Validate your datasources¶
Add some data validation steps to detect errors in your datasources sooner.
When a new data file is dropped through the studio or extracted during preprocess, it can be validated. You can check the data types of the columns, the number of rows of a data set, the presence of some required columns, that there is no duplicated rows, etc.
The list of validation rules for data files are defined inside the etl_config.cson file under the validation key.
Example¶
domain: "market-breakdown"
type: "excel"
file: "data-market-breakdown.xls"
sheetname: "Data"
validation:[
type: "data_type"
expected:
"breakdown": "string"
"pays": "string"
"part": "number"
"clients": "number"
,
type: "pattern"
expected: "[0-9]+"
params:
columns: ['metric']
]
Rows¶
Check the number of expected rows.
Keys:
- type: ‘rows’
- expected: (number) number of expected rows
type: 'rows'
expected: 6
Columns¶
Ensure that a given list of columns is a subset of the dataset’s columns
Keys:
- type: ‘columns’
- expected: (list(str)) columns you expected to find
type: 'columns'
expected: ['metric', 'target']
Unique values¶
Ensure that the list of unique values of a given column corresponds exactly to a list of expected values.
Keys:
- type: ‘unique_values’
- expected: (list) unique values
- params:
- column: (string) column name
type: 'unique_values'
expected: ["France", "Germany", "Spain"]
params:
column: 'target'
No duplicates¶
Duplicated rows can be assessed based on all the columns or only a subset of columns.
Keys:
- type: ‘no_duplicates’
- params:
- columns: (list or string) list of columns to use or ‘all’
type: 'no_duplicates'
params:
columns: ['metric']
Value¶
Check the value of a column (one value only). If the query returned more than one row, only the first one will be used.
Keys:
- type: ‘value’
- expected: (string or number) expected value
- params:
- column: (string) in which to check the value
type: 'value'
expected: 30
params:
column: 'target'
Data type¶
Check column data types.

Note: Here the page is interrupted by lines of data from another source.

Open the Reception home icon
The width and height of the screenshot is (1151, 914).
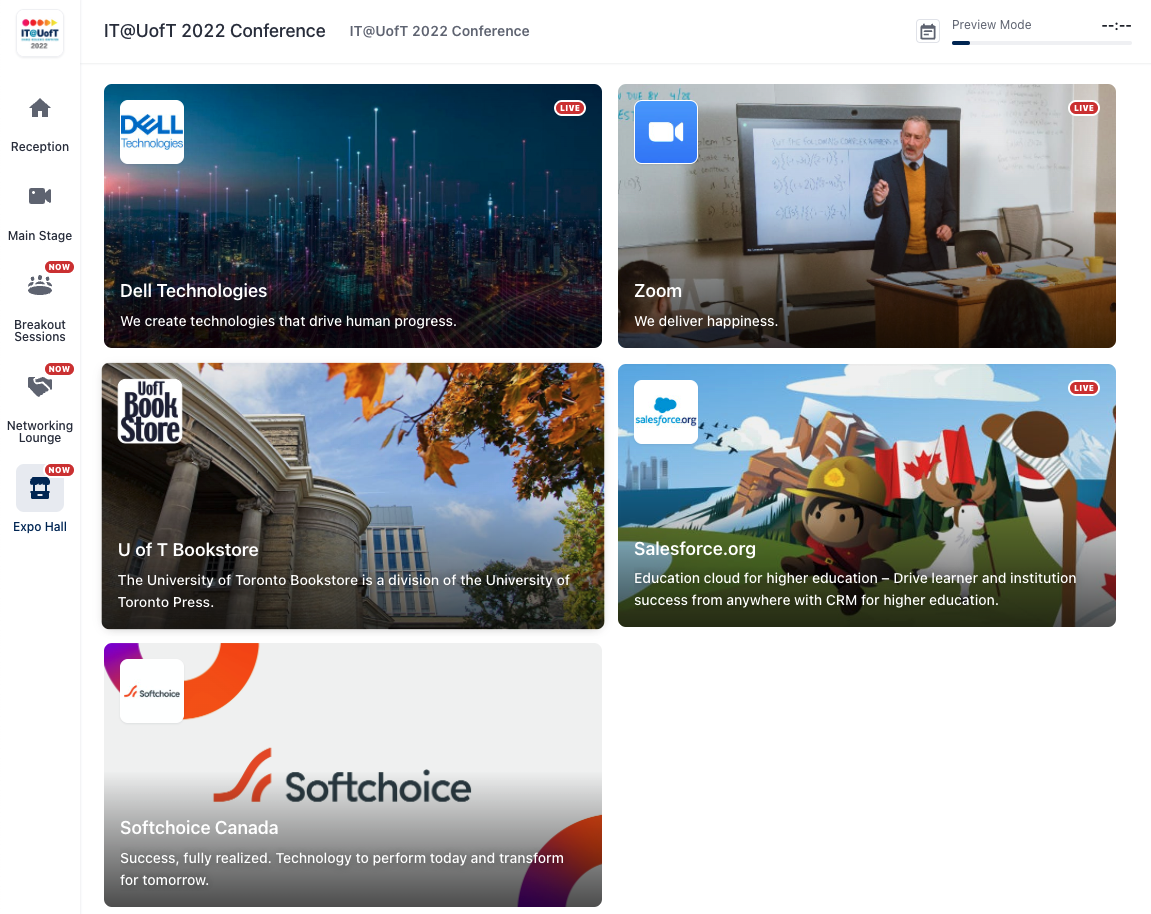tap(40, 109)
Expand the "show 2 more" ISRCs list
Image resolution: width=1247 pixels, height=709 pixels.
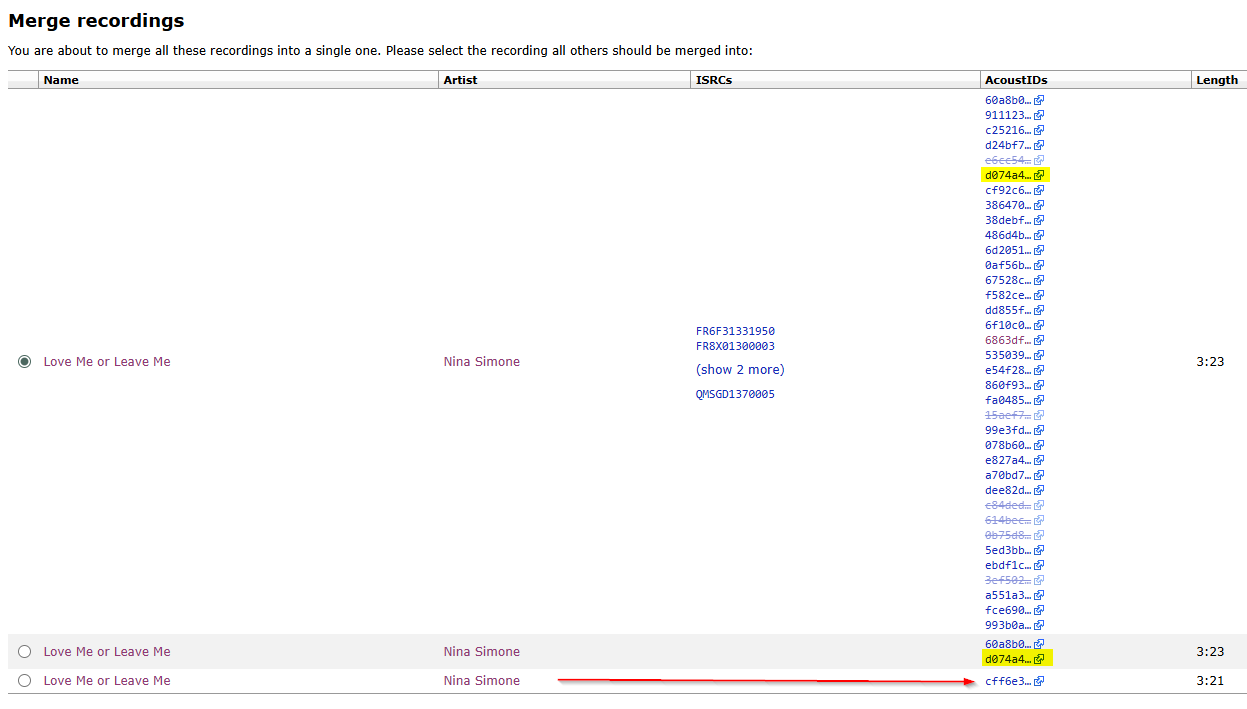740,370
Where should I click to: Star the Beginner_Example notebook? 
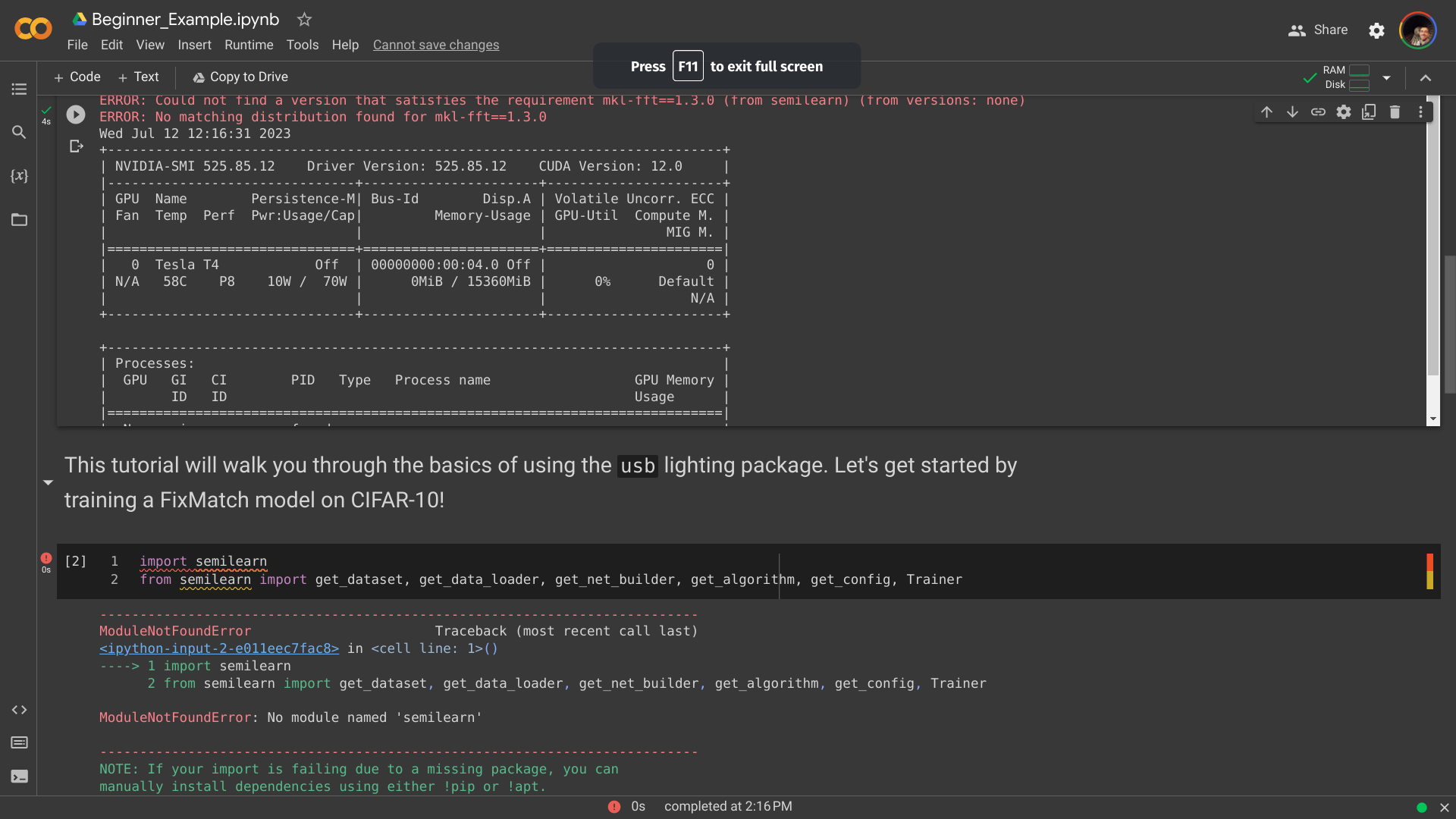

Three possible types: number, string, date, or category.
Keys:
- type: ‘data_type’
- expected: : <’string’, ‘number’, ‘date’, or ‘category’>
type: 'data_type'
expected:
'metric': 'number'
'target': 'number'
Pattern¶
Check if string values correspond to a defined pattern
Keys:
- type: ‘pattern’
- expected: pattern/regex as a string
- params: object with a columns key: the list of columns to check.
type: 'pattern'
expected: '[0-9]+'
params:
columns: ['metric']
]
Not null¶
Check if some columns don’t have null value.
Keys:
- type: ‘not_null’
- params: object with a columns key: list of columns.
type: 'not_null'
params:
columns : ['zone']
Tutorial : Product Corporation
You can download the CSV file for our tutorial.
Add validation for your datasource in etl_config.cson
DATA_SOURCES: [ { domain: 'data-product-corpo' file: 'data-product-corporation.csv' skip_rows: 0 separator: ',' encoding: 'utf-8' type: 'csv' validation:[ type: 'rows' expected: 46 , type: 'columns' expected: ['brand', 'country', 'product_line'] ] } ]Drag and drop your new etl_config.cson in the
CONFIG FILES
pageGo to your ‘DATA SOURCES’ page and drop your datasource.
Validation should be ok. If not, the file is not uploaded.